GOAL OF THE EXERCISE => Determine how many lines in the entries below include the word "agent", and reply with that number alone.

Dataset entries
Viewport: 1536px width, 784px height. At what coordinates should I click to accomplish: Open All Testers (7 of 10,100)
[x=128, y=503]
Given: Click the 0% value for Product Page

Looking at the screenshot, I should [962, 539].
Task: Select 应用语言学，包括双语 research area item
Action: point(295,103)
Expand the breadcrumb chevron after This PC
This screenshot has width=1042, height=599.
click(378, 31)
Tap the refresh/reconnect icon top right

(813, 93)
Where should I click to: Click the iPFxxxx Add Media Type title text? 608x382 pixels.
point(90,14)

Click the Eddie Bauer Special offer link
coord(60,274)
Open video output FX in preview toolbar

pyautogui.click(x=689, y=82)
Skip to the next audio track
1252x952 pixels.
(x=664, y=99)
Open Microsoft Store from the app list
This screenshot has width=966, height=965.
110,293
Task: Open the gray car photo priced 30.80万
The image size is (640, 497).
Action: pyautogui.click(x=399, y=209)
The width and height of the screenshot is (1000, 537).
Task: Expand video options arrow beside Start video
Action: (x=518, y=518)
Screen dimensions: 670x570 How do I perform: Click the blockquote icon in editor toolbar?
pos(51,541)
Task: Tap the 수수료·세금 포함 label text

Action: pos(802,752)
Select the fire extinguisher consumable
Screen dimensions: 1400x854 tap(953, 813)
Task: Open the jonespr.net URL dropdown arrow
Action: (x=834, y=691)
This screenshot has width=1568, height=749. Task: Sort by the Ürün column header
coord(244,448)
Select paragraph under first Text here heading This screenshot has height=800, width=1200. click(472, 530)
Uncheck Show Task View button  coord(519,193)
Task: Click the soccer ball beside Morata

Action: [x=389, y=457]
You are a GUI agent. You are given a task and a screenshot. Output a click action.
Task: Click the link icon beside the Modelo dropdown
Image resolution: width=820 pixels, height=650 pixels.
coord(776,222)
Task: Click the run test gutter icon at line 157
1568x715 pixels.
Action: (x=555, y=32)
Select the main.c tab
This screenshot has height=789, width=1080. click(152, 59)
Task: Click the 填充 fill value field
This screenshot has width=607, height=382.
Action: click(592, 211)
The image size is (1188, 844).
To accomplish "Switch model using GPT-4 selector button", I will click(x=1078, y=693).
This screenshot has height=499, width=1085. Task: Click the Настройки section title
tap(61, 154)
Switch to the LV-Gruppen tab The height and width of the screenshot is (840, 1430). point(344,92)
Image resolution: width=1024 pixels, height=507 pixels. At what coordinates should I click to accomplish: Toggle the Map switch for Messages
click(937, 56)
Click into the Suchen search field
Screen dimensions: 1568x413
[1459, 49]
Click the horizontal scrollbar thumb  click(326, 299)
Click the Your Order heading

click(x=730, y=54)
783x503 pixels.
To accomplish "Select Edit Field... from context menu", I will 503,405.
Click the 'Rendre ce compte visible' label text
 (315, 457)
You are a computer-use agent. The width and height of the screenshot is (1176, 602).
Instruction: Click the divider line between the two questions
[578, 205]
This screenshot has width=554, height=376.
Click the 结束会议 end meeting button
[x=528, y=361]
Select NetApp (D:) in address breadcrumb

ANSWER SECTION => 2